Sarah Palin, Alaska’s then-governor, becomes the Republican vice presidential candidate and helps bring national attention to the mine. Palin stays officially neutral on the project but is seen as friendly to developers. Other state politicians, including then-Senator Ted Stevens, oppose the project.
A delegation from Native tribes in Alaska’s Bristol Bay region attends Anglo American’s annual shareholder meeting to oppose the Pebble project.
A geological study shows the Pebble deposit contains at least 55 billion pounds of copper and 67 million ounces of gold.
National Geographic, the prominent conservationist publication, calls the fight over Pebble the “Gettysburg of natural resource conflicts” and praises mine opponents as an “uncommonly savvy patchwork of native groups, commercial fishermen, village councils, local residents, outfitters, conservationists, and others united in the conviction that the environmental risks, especially for salmon, greatly outweigh the economic benefits.”
Anglo American pulls out of the Pebble project, giving Northern Dynasty full control. Anglo, which walked away having already spent $541 million on the project, said it would focus on “projects with the highest value and lowest risks within our portfolio.”
The U.S. Environmental Protection Agency under then-President Barack Obama initiated a rarely used process under the Clean Water Act to block Pebble’s development. The EPA cited the potential of “irreversible harm” to Alaska’s salmon fishery.
Rio Tinto gives away its 19% stake in Northern Dynasty to two Alaskan charities, the Alaska Community Foundation and the Bristol Bay Native Corporation Education Foundation. Rio said it had determined that the Pebble project does not fit its strategy. As of August 2020, neither charity remains a Northern Dynasty shareholder, according to Refinitiv data.
The EPA agrees to settle several lawsuits related to the Pebble project. The move did not guarantee Pebble would win permit approval, but did, the EPA said, make sure regulatory review would be carried out “in a fair, transparent, deliberate and regular way.”
Northern Dynasty told investors it was in discussions “with a number of potential partners,” and could form a consortium to develop the mine. The company also said it thought it could get permits “in record time.”
The EPA pauses its environmental review of the Pebble project, surprising the market because of President Donald Trump’s stated goal of boosting U.S. minerals production.

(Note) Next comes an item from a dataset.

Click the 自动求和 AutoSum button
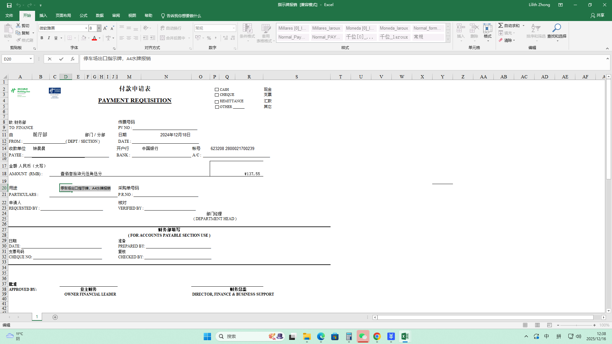612x344 pixels. tap(509, 25)

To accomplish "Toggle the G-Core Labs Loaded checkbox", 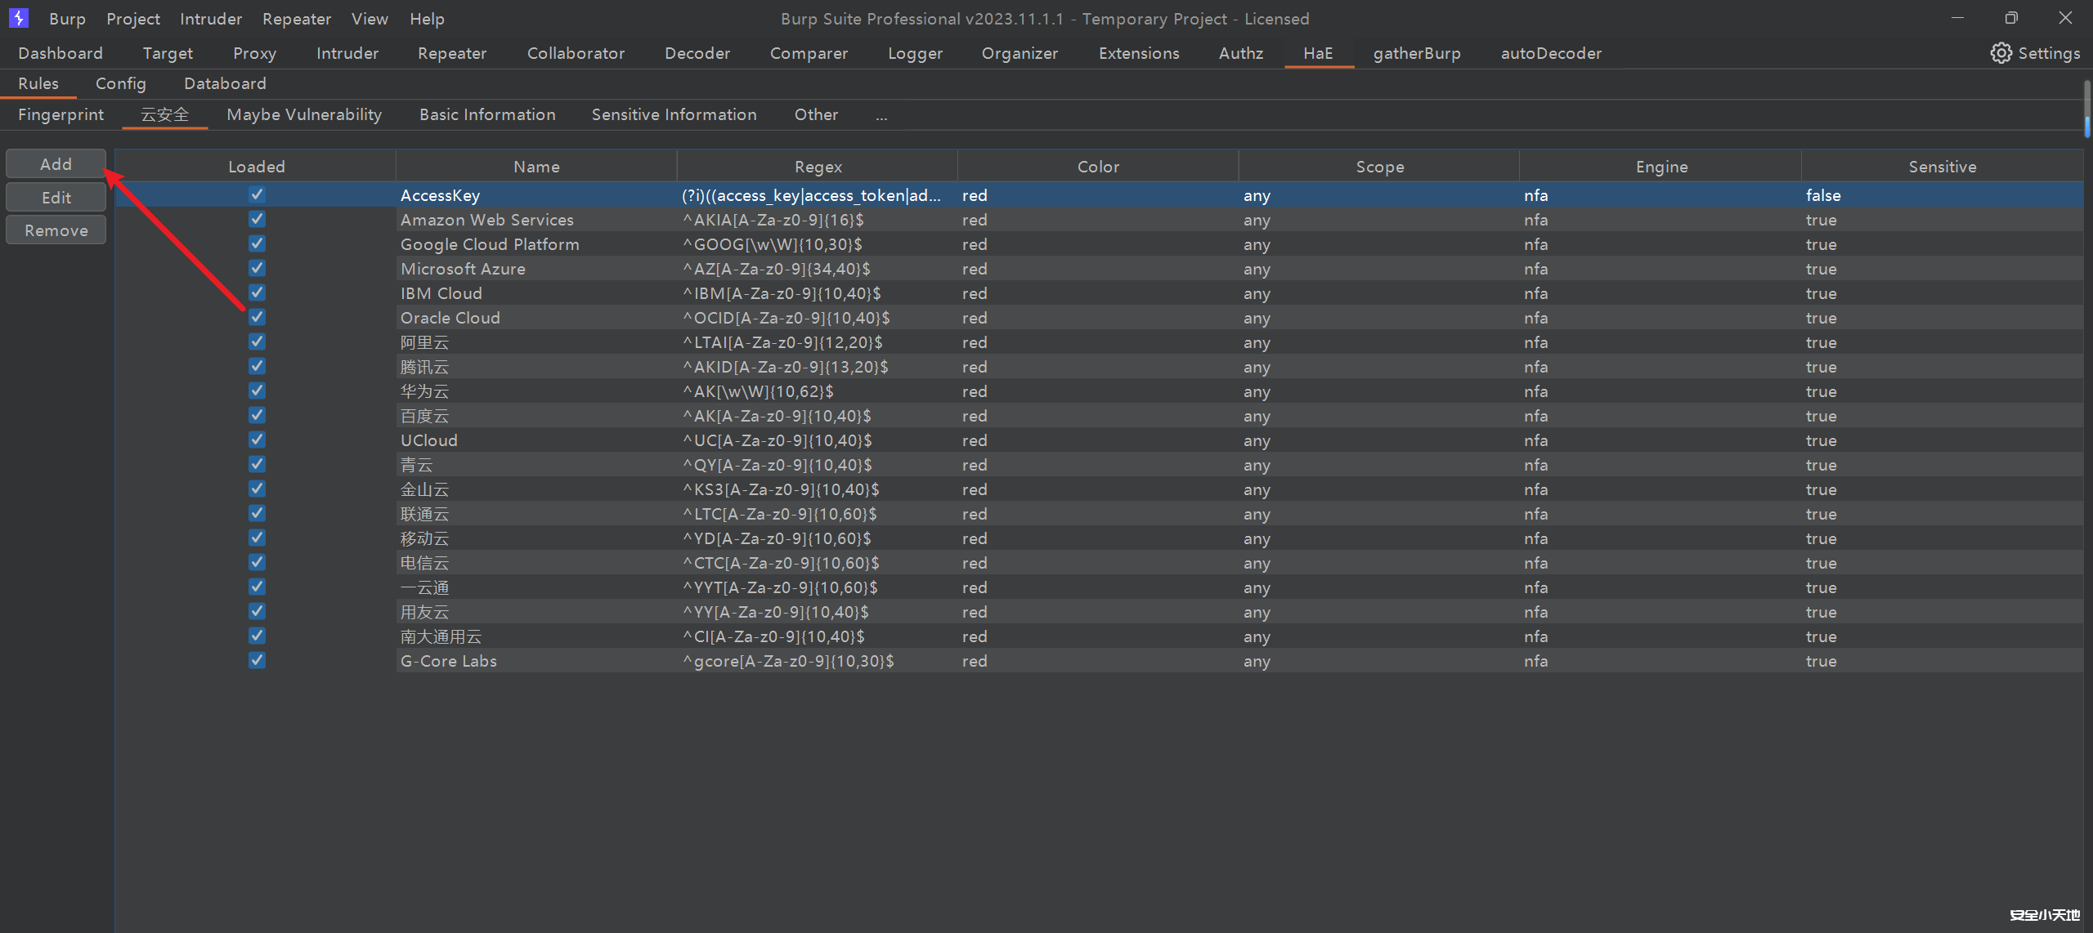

The EPA said it would reconsider Pebble. EPA General Counsel Matthew Leopold told staff to reconsider a 2014 decision under Obama’s administration that restricted the mine’s disposal plans under the auspices of the Clean Water Act.
The U.S. Army Corps of Engineers published a final environmental impact statement (EIS) recommending development of the Pebble project. The move was seen as one of the last regulatory hurdles for Pebble to receive necessary federal permits and the company said it could get final permits in as soon as 30 days.
Prominent Republicans, including presidential son Donald Trump, Jr., voice opposition to the Pebble project and begin to privately lobby the White House against it. They are concerned the mine could damage a region where they hunt and fish.
Vancouver-based Northern Dynasty insists the project is still moving forward, though rumors circulate Trump could block it.
The Army Corps gives Northern Dynasty 90 days to explain how it would offset “unavoidable adverse impacts” to more than 3,200 acres (1,295 hectares) of wetlands if the mine were developed.
Alaska’s U.S. Senators Dan Sullivan and Lisa Murkowski, both Republicans, came out against the mine, saying it could cause significant damage to the Bristol Bay region, popular for fishing and hunting.